Testo fornito ::
Gli abiti delle signore consistevano
essenzialmente di tre strati: la
biancheria intima (una camiciola, un corsetto – meno devastante di quelli
settecenteschi e di quelli vittoriani – mutandoni, calze sostenute da
giarrettiere e una sottoveste, di cui sbucava spesso dalla gonna dell’abito il
bordo ricamato); seguiva l’abito vero e
proprio (che per la sera poteva essere quasi trasparente, da lì la necessità
della camiciola) e a coprire il tutto uno scialle di cashemere o seta, un mantello con cappuccio o una giacca
(pelisse, spencer o redingote) monopetto, attillata e dal taglio maschile. Spesso
mantelli e giacche, realizzati in lana o velluto, sono bordati di pelliccia.
I colori più
tenui sono preferiti da debuttanti e miss (anche se fidanzate), quelli più
intensi dalle signore sposate o comunque di una certa età. Le scarpe, nel ‘700
dotate di tacchi altissimi sia per gli uomini che per le donne, diventano quasi
piatte (le famose slippers), un po’come le ballerine di oggi. Per il brutto
tempo e per camminare le signore non disdegnano stivaletti da passeggio bassi e
comodi.

Materiale dell'esercizio ::
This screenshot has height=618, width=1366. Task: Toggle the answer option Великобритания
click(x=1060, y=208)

* * *

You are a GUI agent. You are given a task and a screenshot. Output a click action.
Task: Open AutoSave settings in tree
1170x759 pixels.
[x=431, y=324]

Consegna 1 :: Stabilisci se ciascuna affermazione concorda con il testo sulla moda femminile, rispondendo sì o no e citando tra virgolette le parole decisive del testo: (a) le scarpe diventano quasi piatte; (b) i colori più intensi sono preferiti dalle debuttanti; (c) mantelli e giacche sono bordati di pelliccia.
Consegna 2 :: Trasforma in un elenco numerato le righe dei blocchi, dalla riga che contiene "This screenshot has" fino alla riga che contiene "click(x=1060, y=208)" inclusa, omettendo le righe vuote.

Soluzione 1 ::
(a) Sì: "diventano quasi piatte".
(b) No: "tenui sono preferiti da debuttanti e miss".
(c) Sì: "sono bordati di pelliccia".

Soluzione 2 ::
1. This screenshot has height=618, width=1366. Task: Toggle the answer option Великобритания
2. click(x=1060, y=208)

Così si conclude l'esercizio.